(Records from a collection)
☆ ☆ ☆
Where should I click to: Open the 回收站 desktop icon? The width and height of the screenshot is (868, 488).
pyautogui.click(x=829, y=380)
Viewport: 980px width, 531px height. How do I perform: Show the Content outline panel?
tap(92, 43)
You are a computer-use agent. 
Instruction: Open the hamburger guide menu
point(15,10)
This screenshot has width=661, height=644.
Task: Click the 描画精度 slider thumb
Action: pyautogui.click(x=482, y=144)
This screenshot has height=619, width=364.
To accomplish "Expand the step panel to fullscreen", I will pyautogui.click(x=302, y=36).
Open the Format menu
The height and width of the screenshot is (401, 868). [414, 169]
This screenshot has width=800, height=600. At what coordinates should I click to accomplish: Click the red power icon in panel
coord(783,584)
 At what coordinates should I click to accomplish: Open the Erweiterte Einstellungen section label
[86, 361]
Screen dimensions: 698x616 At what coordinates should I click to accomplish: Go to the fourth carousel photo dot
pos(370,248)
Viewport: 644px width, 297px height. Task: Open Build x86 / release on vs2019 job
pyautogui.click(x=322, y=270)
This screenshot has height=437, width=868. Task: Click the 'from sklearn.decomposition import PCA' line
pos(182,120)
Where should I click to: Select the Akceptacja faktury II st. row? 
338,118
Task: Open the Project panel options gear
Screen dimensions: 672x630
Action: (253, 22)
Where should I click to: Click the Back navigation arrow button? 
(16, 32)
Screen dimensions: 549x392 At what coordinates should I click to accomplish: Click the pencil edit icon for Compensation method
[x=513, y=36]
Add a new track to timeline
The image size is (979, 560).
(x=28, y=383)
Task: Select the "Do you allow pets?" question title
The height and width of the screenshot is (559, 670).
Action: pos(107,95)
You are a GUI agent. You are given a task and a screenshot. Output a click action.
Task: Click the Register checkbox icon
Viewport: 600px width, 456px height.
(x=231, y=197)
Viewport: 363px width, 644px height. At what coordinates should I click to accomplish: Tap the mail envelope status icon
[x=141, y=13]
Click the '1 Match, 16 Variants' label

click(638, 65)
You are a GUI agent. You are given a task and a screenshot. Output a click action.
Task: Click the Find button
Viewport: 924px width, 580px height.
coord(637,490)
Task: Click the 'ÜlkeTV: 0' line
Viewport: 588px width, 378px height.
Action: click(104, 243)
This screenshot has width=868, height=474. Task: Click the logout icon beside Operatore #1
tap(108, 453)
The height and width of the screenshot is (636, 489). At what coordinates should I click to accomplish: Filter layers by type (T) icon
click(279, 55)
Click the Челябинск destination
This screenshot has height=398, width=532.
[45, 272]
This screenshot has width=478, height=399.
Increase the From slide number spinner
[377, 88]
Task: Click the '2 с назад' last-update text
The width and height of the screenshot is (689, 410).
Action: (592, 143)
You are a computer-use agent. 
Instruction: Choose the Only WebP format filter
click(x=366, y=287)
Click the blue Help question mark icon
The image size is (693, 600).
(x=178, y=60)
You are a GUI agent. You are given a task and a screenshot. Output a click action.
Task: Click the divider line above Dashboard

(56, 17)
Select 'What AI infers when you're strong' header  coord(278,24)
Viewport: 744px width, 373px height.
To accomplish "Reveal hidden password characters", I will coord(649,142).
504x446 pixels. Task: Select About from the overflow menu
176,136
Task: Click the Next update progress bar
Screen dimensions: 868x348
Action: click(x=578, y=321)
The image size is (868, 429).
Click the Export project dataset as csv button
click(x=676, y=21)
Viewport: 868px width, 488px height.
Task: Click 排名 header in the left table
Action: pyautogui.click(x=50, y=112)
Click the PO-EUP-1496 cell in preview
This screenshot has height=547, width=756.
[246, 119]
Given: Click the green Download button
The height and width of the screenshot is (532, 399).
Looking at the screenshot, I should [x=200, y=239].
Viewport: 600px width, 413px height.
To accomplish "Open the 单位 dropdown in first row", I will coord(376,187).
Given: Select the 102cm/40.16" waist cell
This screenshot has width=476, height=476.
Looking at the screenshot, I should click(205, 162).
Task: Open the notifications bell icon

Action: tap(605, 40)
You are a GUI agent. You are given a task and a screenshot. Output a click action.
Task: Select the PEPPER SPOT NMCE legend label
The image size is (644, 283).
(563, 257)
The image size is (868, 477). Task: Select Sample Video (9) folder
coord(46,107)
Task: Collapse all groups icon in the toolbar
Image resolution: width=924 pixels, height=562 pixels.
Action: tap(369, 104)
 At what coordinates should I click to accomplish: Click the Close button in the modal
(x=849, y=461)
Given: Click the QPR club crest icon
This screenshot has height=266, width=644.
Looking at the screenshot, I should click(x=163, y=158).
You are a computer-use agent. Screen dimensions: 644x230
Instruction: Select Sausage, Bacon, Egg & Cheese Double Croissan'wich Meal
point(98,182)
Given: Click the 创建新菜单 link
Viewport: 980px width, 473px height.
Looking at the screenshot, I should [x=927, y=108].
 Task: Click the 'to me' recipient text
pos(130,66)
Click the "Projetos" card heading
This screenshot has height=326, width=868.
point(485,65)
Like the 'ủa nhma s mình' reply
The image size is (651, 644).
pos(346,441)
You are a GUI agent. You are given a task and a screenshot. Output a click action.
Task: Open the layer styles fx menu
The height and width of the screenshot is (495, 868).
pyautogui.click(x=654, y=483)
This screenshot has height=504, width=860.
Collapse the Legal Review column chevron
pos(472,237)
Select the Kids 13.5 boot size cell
☆ ☆ ☆
#### Task statement:
Write out exactly each line of the entries, starting at the one containing "Task: Open the layer styles fx menu" and finishing with the last line.

#### Response area:
Task: Open the layer styles fx menu
The height and width of the screenshot is (495, 868).
pyautogui.click(x=654, y=483)
This screenshot has height=504, width=860.
Collapse the Legal Review column chevron
pos(472,237)
Select the Kids 13.5 boot size cell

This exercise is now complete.